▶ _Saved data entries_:

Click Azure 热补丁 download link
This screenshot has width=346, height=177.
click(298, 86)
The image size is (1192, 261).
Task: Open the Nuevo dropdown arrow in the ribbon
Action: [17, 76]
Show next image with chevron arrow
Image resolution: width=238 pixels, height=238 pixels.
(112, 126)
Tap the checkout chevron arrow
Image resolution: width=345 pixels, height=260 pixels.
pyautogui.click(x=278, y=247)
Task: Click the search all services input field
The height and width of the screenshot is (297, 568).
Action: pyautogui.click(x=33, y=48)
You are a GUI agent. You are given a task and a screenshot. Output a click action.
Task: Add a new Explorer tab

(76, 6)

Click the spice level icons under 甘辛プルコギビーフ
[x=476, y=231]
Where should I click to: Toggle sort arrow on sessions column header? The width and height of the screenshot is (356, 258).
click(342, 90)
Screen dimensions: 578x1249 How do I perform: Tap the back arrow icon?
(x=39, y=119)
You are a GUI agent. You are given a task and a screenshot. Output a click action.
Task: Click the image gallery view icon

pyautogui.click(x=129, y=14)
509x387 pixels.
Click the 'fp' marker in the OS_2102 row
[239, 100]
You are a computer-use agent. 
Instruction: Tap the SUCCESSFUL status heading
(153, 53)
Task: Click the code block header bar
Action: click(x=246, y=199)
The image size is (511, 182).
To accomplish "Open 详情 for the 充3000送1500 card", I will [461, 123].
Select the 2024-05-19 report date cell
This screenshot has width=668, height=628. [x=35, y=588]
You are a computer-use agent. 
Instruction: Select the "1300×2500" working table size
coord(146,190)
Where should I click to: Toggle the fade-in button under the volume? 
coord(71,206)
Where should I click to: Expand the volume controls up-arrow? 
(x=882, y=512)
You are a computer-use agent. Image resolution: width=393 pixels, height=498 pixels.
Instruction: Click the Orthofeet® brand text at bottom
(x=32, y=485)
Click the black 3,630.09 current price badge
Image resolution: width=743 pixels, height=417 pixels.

▶ _Exercise_:
Repeat each line of the data exactly, missing none.

▶ _Solution for this exercise_:
Click Azure 热补丁 download link
This screenshot has width=346, height=177.
click(298, 86)
The image size is (1192, 261).
Task: Open the Nuevo dropdown arrow in the ribbon
Action: [17, 76]
Show next image with chevron arrow
Image resolution: width=238 pixels, height=238 pixels.
(112, 126)
Tap the checkout chevron arrow
Image resolution: width=345 pixels, height=260 pixels.
pyautogui.click(x=278, y=247)
Task: Click the search all services input field
The height and width of the screenshot is (297, 568).
Action: pyautogui.click(x=33, y=48)
You are a GUI agent. You are given a task and a screenshot. Output a click action.
Task: Add a new Explorer tab

(76, 6)

Click the spice level icons under 甘辛プルコギビーフ
[x=476, y=231]
Where should I click to: Toggle sort arrow on sessions column header? The width and height of the screenshot is (356, 258).
click(342, 90)
Screen dimensions: 578x1249 How do I perform: Tap the back arrow icon?
(x=39, y=119)
You are a GUI agent. You are given a task and a screenshot. Output a click action.
Task: Click the image gallery view icon

pyautogui.click(x=129, y=14)
509x387 pixels.
Click the 'fp' marker in the OS_2102 row
[239, 100]
You are a computer-use agent. 
Instruction: Tap the SUCCESSFUL status heading
(153, 53)
Task: Click the code block header bar
Action: click(x=246, y=199)
The image size is (511, 182).
To accomplish "Open 详情 for the 充3000送1500 card", I will [461, 123].
Select the 2024-05-19 report date cell
This screenshot has width=668, height=628. [x=35, y=588]
You are a computer-use agent. 
Instruction: Select the "1300×2500" working table size
coord(146,190)
Where should I click to: Toggle the fade-in button under the volume? 
coord(71,206)
Where should I click to: Expand the volume controls up-arrow? 
(x=882, y=512)
You are a computer-use agent. Image resolution: width=393 pixels, height=498 pixels.
Instruction: Click the Orthofeet® brand text at bottom
(x=32, y=485)
Click the black 3,630.09 current price badge
Image resolution: width=743 pixels, height=417 pixels.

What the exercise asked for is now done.